Posted by: Terrence Wood | May 26, 2005 9:40 AM
You make a fine case Terrence, but I don't agree with all of your points. I don't think syndication and microcontent *is* all about "bookmarkable content". Take my use of an RSS Aggregator - often I open my 'Must Read' folder in Bloglines or Rojo and work through the items in there. But I'll be flagging things, making notes, marking stuff as read, ignoring other stuff... in a word *interacting* with the content. A Back button is going to do me little good in this instance, because it's not going to remember all my interactions with the content. It can't be bookmarked.
Web apps do have their cons, I can't argue there. And I've had some kickback from a few programmers on that count too. But generally I'll choose a web app over a desktop app these days, because I use multiple computers and I want to be able to access as much of my info as possible from anywhere.
Andrew, I still think users can be in control without things like the Back button.

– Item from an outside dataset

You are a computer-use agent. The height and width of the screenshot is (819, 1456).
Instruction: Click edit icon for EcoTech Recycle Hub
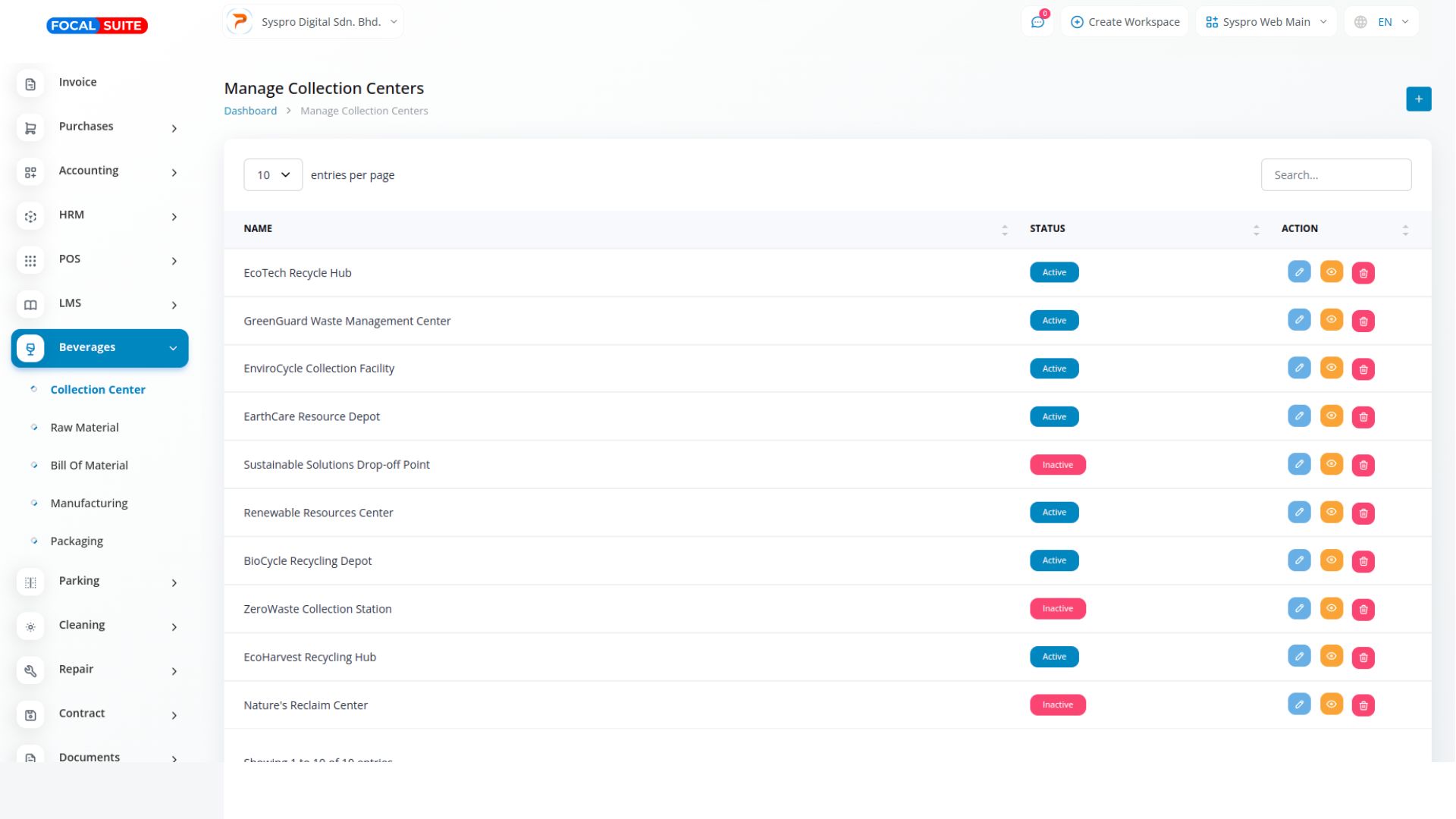coord(1298,272)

We have to make things *usable*, as we've always done. Back buttons are incredibly user-friendly, but who's to say we can't develop something just as user-friendly in other, more interactive and microcontent-aware ways?
Posted by: Richard MacManus | May 26, 2005 4:52 PM
Another great resource: Luke Wroblewski and Frank Ramirez' Web App Solutions: A Designer's Guide (http://www.lukew.com/ff/entry.asp?170) is a wonderful overview of the current technologies in and around web apps. Great for folks who are looking for the lay of the land.

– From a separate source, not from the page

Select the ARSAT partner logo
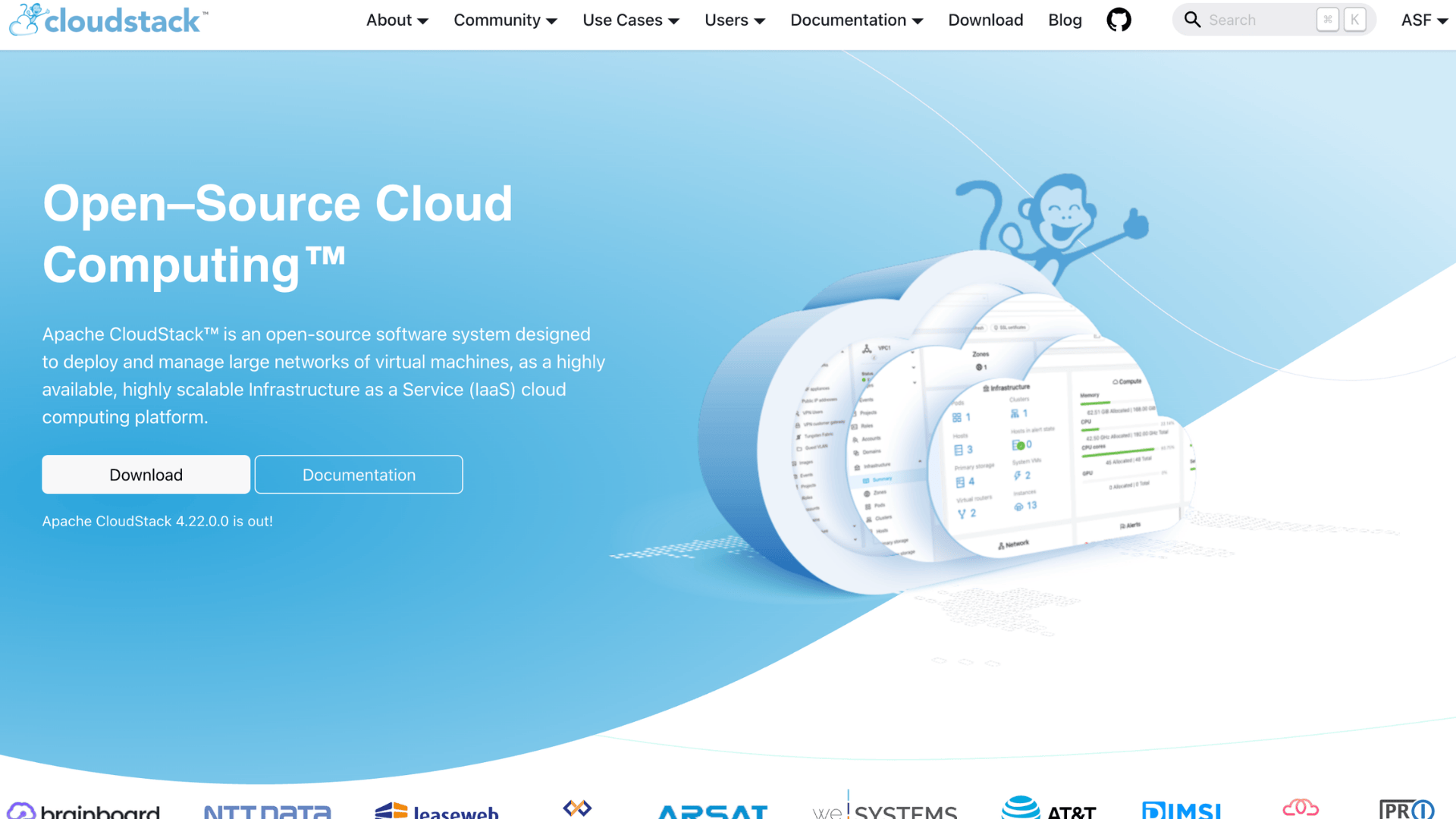 click(713, 811)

Posted by: Joshua Porter | May 26, 2005 11:13 PM
I've been thinking about the limits of web applications and how much we can really do with them, compared to desktop apps. Even though Ajax and other RIA applciations are empowering web apps more than ever, we also got to remember that AJAX will allow us to go only as far as javascript and xml.
With that in mind, I just started seeing even more power added to the web applications. This time, the power of application doesn't even exist on the server anymore. I'm talking about Greasemonkey. With Greasemonkey, users have abilities to use the desktop application powers on web apps, still keeping all the web apps advantages in place (e.g. your data is stored on line, making it accessible from any PC)
Going one step further, I think with the rises of AJAX and Greasemonkey and whatever comes next (which allows much of the logic computing done on the client side), we might be entering a new phase of computing model, which is a truly distributed computing environment, where logic gets processed mostly on clients and data gets stored/searched/queried on web servers (much closer to p2p). The difference between this model and the old C/S model, which stands between mainframes and the web, is that now everything is operated on top of common standards (protocols such as HTTP) where before, there was no such a thing.
This new model is quite similar to what Adam Bosworth calls "data routers" (check out: http://www.itconversations.com/shows/detail405.html) or the Semantic Web's ongoing efforts on SPARQL, which is a query protocol on distributed DB on the web. (http://www.w3.org/TR/rdf-sparql-query/)
I still believe that the Web is the way to go, given you don't really have to go create another proprietary system because with the Web, all the dirty work of lower-level layering has already been done for you, unlike Microsoft's SharedPoint.